• _Aim_
Repeat word for word the lines of the records from the one containing "You are a computer-use" through the one containing "click(451, 66)", both included, and leave out the pictures.

• _Data to process_

□ □ □ □

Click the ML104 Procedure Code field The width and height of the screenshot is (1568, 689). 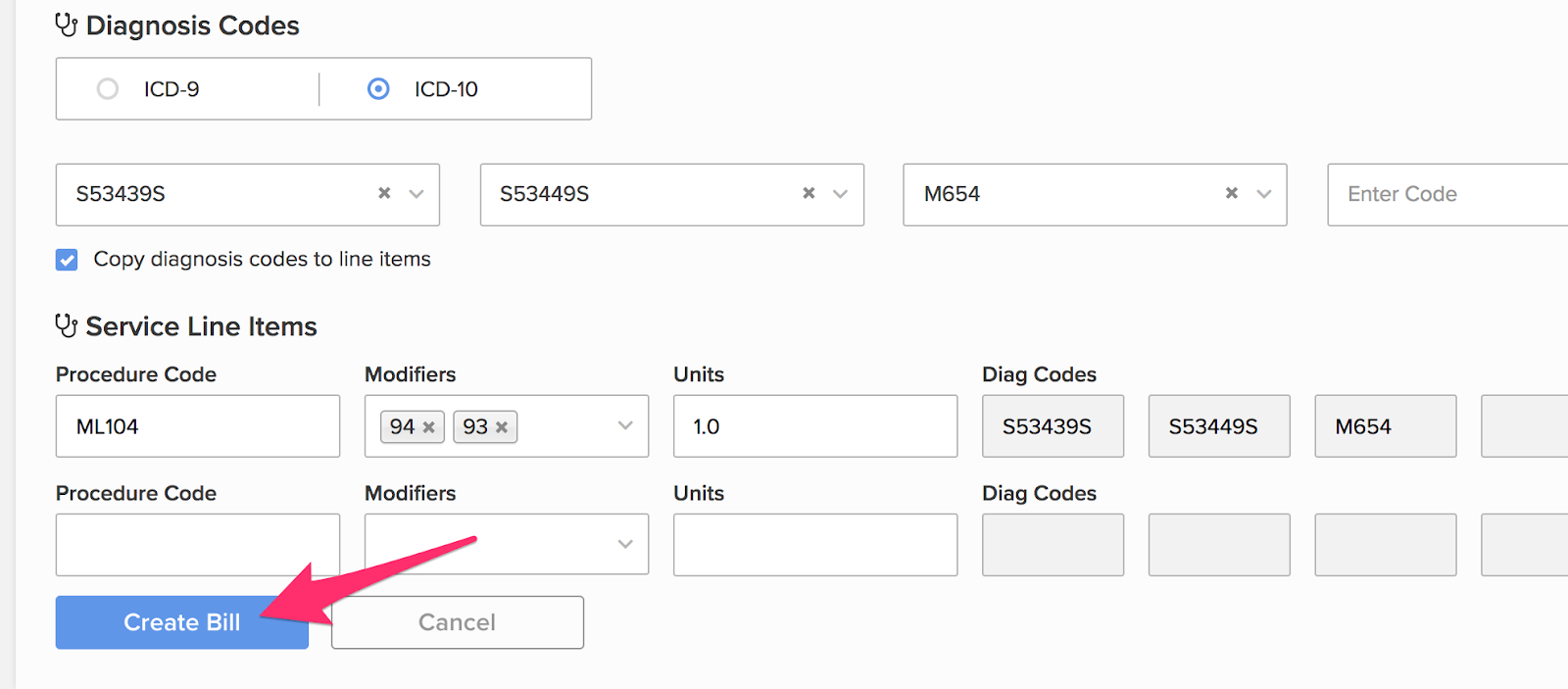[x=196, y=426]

□ □ □ □

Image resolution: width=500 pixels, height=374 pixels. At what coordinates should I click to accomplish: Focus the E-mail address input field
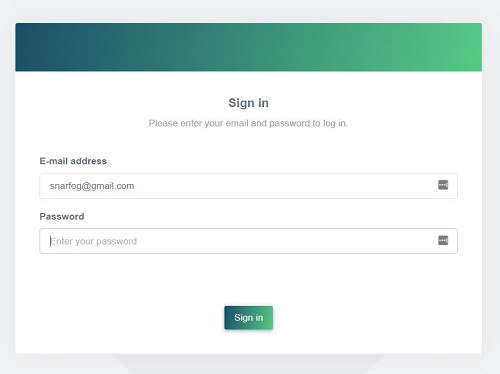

□ □ □ □

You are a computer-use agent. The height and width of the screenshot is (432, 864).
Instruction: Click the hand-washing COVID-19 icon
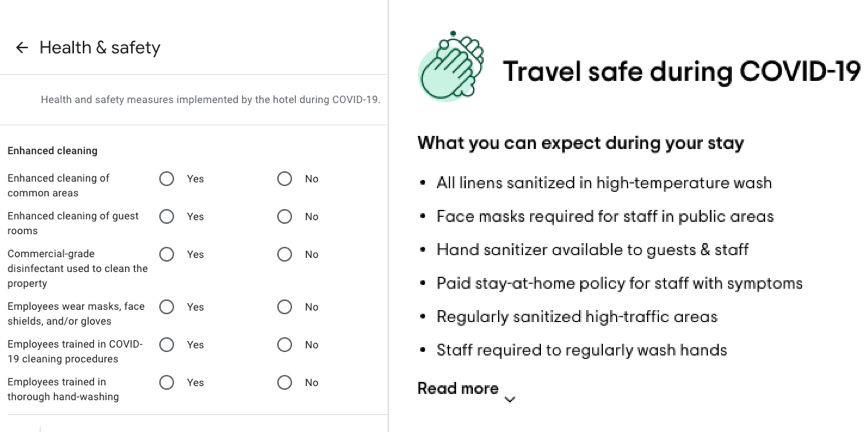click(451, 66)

□ □ □ □

• _Solution to the problem_
You are a computer-use agent. The height and width of the screenshot is (432, 864).
Instruction: Click the hand-washing COVID-19 icon
click(451, 66)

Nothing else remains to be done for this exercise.